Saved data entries
BEGIN

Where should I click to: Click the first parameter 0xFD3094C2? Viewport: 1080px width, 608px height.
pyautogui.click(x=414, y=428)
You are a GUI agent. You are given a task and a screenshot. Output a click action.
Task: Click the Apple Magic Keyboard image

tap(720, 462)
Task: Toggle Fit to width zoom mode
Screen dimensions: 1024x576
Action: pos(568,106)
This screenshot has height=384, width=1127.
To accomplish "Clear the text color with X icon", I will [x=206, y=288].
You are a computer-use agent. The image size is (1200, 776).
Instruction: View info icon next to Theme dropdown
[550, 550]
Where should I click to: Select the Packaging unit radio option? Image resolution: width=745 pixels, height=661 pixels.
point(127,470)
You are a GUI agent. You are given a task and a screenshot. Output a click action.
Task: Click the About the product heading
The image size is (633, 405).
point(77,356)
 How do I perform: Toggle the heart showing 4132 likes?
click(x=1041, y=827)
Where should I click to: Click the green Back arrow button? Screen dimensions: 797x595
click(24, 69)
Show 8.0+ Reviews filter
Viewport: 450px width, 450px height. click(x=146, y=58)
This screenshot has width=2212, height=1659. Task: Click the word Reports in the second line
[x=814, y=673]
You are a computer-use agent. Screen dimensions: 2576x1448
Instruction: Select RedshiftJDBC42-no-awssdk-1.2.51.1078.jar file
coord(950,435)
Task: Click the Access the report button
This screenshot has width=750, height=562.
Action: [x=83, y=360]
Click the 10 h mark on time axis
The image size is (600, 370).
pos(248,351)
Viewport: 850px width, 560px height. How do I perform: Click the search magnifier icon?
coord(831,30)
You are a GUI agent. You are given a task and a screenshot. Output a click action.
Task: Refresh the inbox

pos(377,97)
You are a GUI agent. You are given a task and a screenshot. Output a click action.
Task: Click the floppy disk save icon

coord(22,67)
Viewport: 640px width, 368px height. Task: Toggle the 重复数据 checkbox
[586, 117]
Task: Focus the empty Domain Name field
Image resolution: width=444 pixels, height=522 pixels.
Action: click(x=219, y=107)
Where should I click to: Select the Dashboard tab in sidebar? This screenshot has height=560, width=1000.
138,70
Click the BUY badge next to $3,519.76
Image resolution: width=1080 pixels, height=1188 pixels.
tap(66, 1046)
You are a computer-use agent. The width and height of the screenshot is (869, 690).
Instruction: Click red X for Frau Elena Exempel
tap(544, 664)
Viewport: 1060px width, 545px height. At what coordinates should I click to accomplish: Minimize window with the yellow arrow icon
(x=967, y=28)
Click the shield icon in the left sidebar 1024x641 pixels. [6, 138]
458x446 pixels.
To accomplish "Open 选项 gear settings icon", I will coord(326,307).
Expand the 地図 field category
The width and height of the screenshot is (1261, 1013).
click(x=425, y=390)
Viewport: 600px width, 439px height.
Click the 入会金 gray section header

END

TASK GOAL
Report each line of the data that includes the string "field".

SOLUTION TO THE EXERCISE
Task: Focus the empty Domain Name field
Expand the 地図 field category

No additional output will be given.